Politics Dow Jones Newswires


Home prices grew steadily in July, according to a report released Tuesday, underscoring that the housing market enjoyed a strong first half of the year even as more recent indicators suggest it is slowing.

The S&P/Case-Shiller Home Price Index, covering the entire nation, rose 4.7% in the 12 months ended in July, greater than a 4.5% increase in June.

The 10-city index gained 4.5% from a year earlier, compared with a 4.6% increase in June. The 20-city index gained 5% year-over-year.

Economists surveyed by The Wall Street Journal expected a 5.1% increase in the 20-city index.

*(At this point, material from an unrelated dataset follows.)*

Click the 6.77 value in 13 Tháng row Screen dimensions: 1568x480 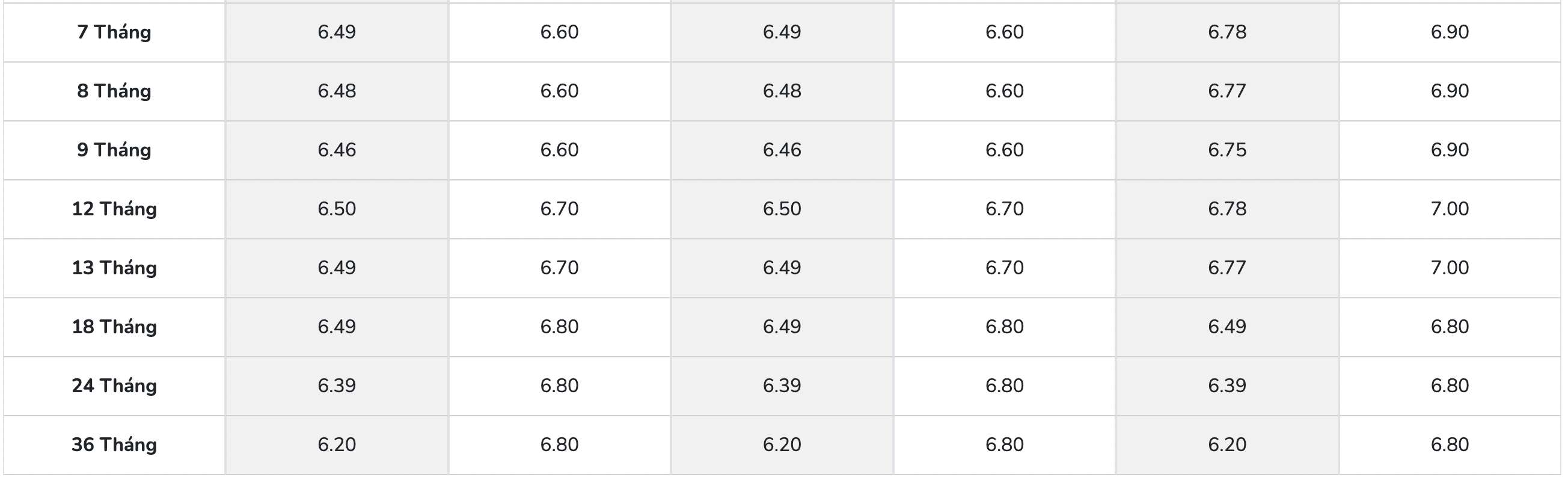(1227, 268)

David Blitzer, managing director and chairman of the Index Committee at S&P Dow Jones Indices, said the home-price index has risen at a 4% or higher annual rate since September 2012, well ahead of inflation.

"Prices of existing homes and housing overall are seeing strong growth and contributing to recent solid growth for the economy," he said.

Month-over-month price gains were modest. Not seasonally adjusted, the U.S. Index rose 0.7% from June to July. The 10-city index and 20-city index both rose 0.6% over the month.

After seasonal adjustment the national index was up 0.4%. The 10-city and 20-city composite were both down 0.2% over the month.

The hottest markets in the country continued to show sharp price gains, with San Francisco recording gains of 10.4%, Denver of 10.3% and Dallas of 8.7%.

The housing market has been slowing in recent months after a strong start to the year. Most economists view the cooling off as healthy because they note prices in many markets were increasing faster than incomes, making it difficult for younger buyers to afford to buy a home.

Most recently, the National Association of Realtors said a forward-looking indicator of the housing market----its pending home-sales index, which is based on signings for purchases of previously owned homes----declined 1.4%. The realtors blamed a lack of supply of homes on the market for stifling sales.